4/30/07

May 04, 2007 15:15

Man, am I ever stupid
I went fishing for disappointment
for somebody completely unrefined
Damned if it wasn't you
that I caught and reeled in on the line
Damned if I didn't see you coming
from a million miles away
But I kept bringing you on in,
despite all of the warnings in the way
Damned if I don't have to learn everything
the hardest possible way
And if ever I was feeling alone,
if ever I felt afraid
Who was I supposed to turn to,
Where could I ever possibly run to
That could take me far enough away from you?

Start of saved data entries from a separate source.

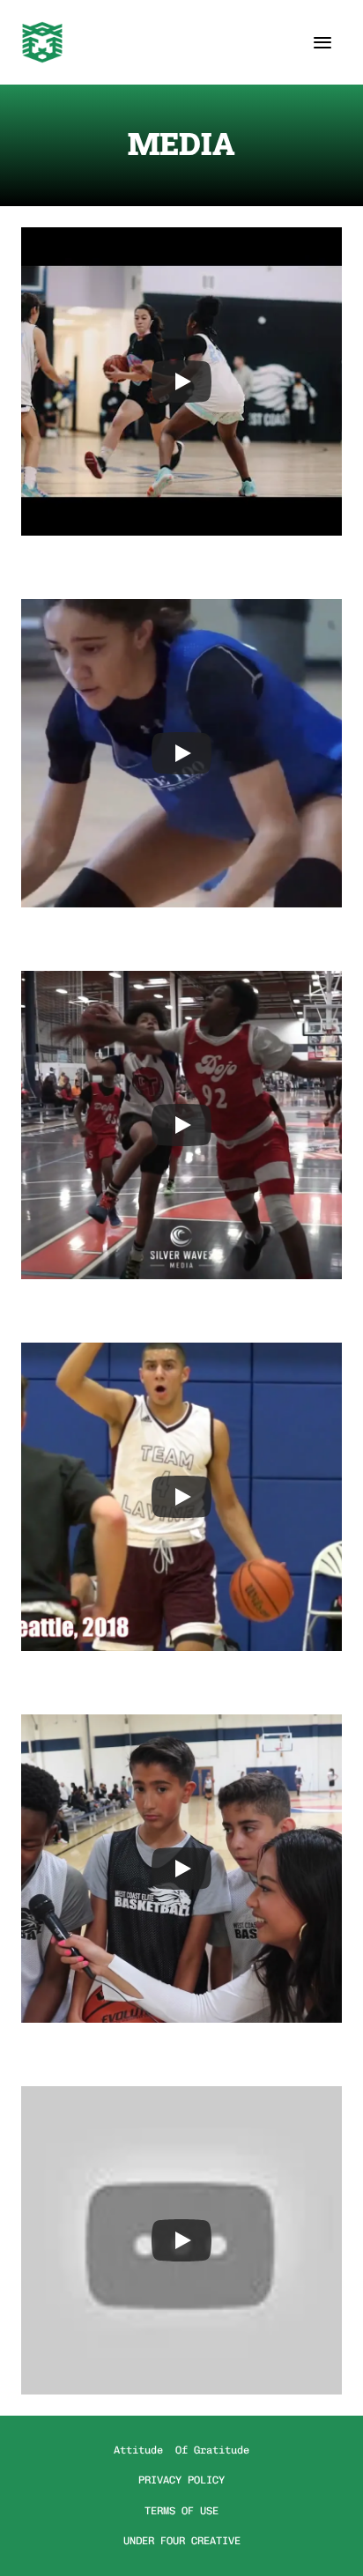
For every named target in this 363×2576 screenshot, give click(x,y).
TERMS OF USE (181, 2511)
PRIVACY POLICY (181, 2480)
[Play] (181, 381)
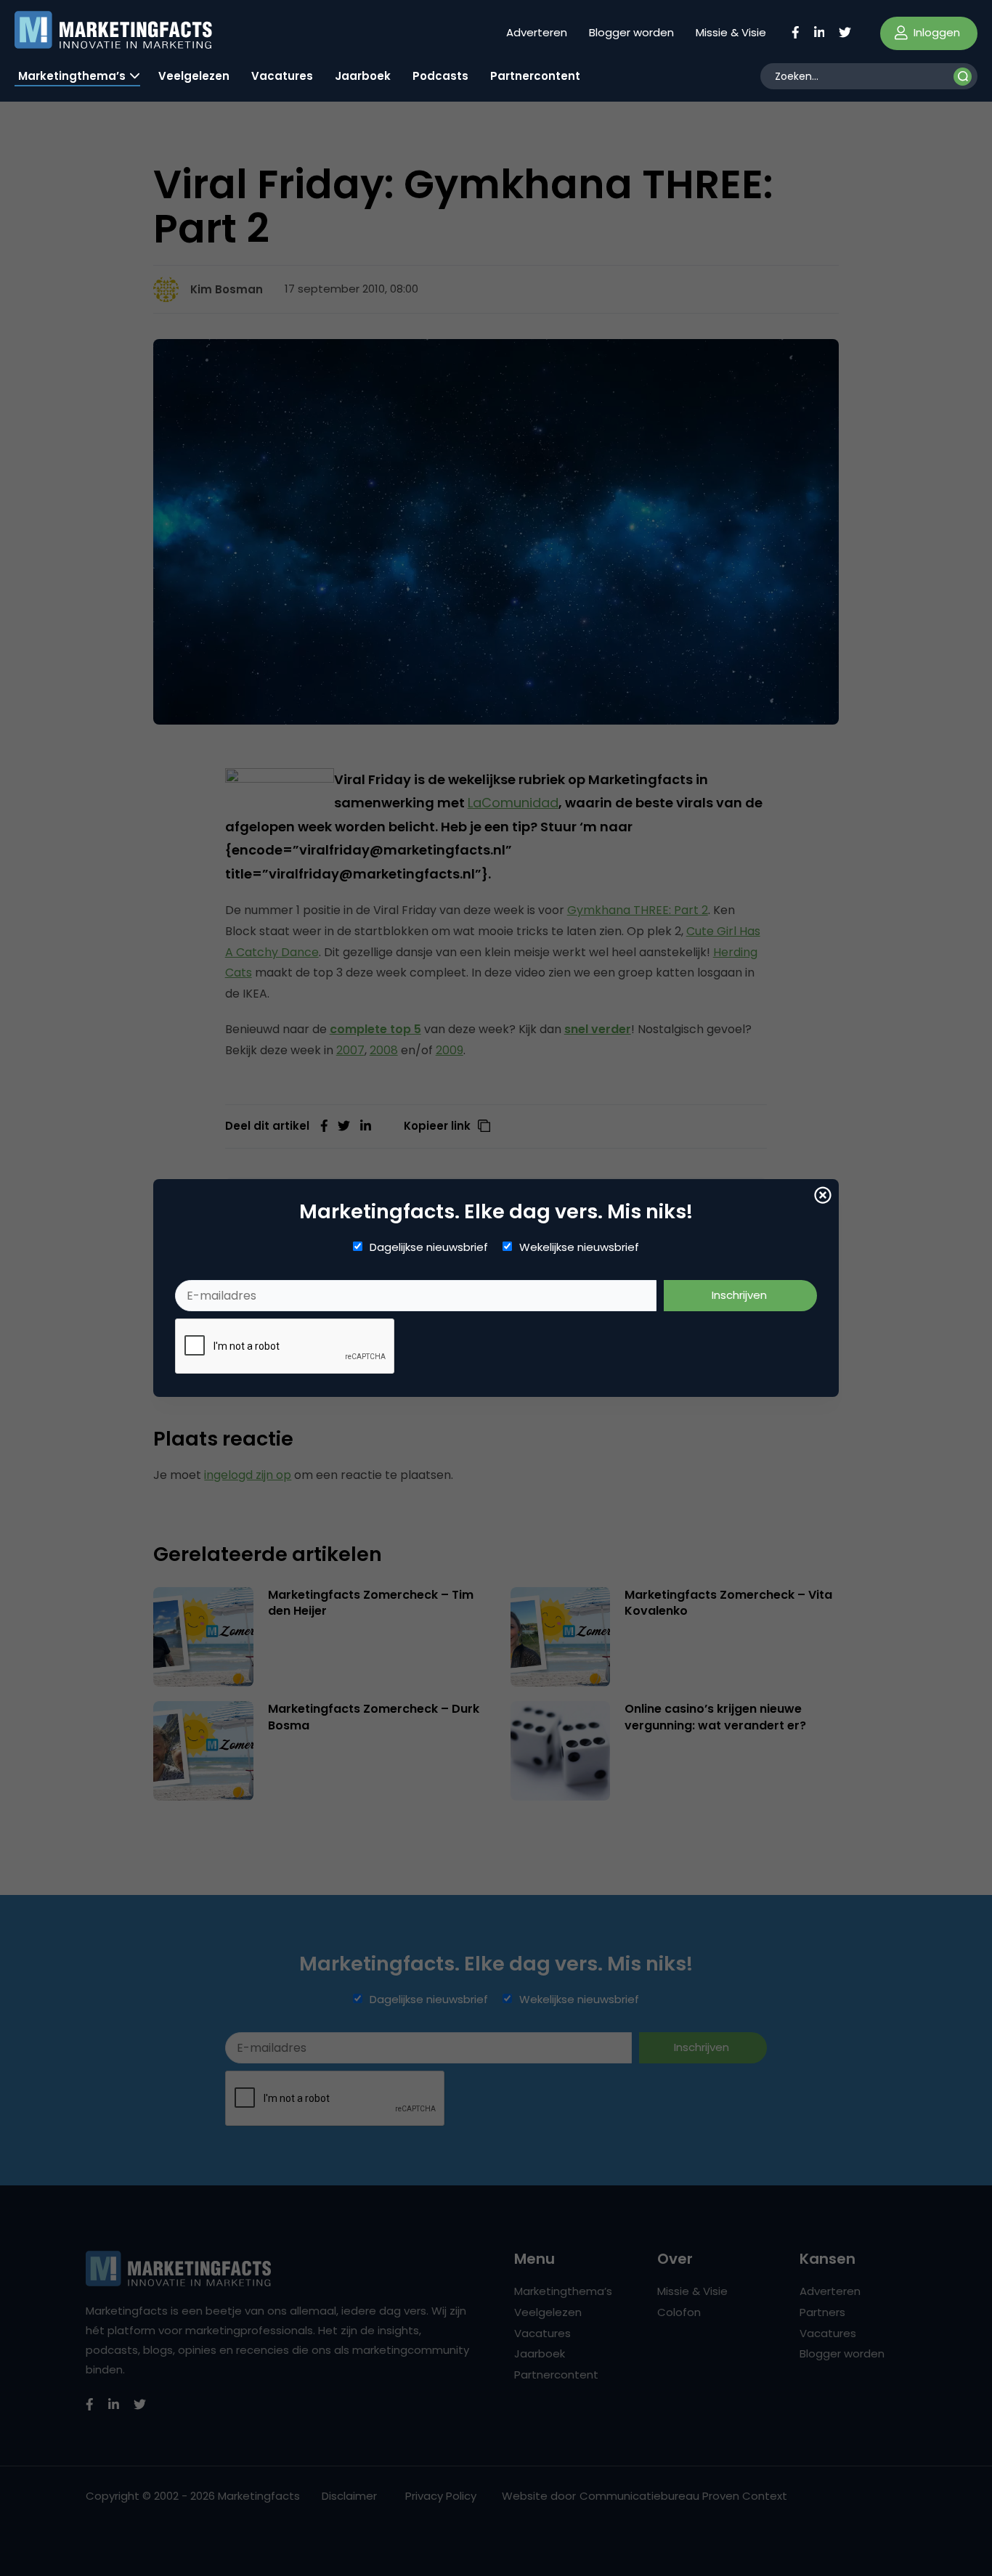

I don't think there is a place that exists
that would feel quite right without you
But I cannot figure out
what I'm supposed to do about you
Tonight you love me
Tomorrow you won't
It drives me to a point
just short of insanity
And I am actually attracted to
your endless supply of vanity
I make myself sick with the way
that you've got me utterly enamored
And I can't believe it when I hear myself saying
that's sure, it's fine, it's quite alright
if you want to spend the night
And no, I really don't mind
if it's just one kiss
And I won't complain
when you put your hand on my thigh
And if you wnat to make love to me
I guess that's cool if it's just this once
God, I am so ashamed
of the mess that you have made of me
But I promise that I won't scream when you leave
I won't fall down on my knees
Because, for what it's worth,
I was prepared for all of this
Way before the first time we kissed
I was already ready for this
I've given up on trying to
deflect your unwavering stare
Abandoned thoughts of
resisting your eyes
So, come on, I'm ready to be your pawn
I am sitting here waiting to get trampled on.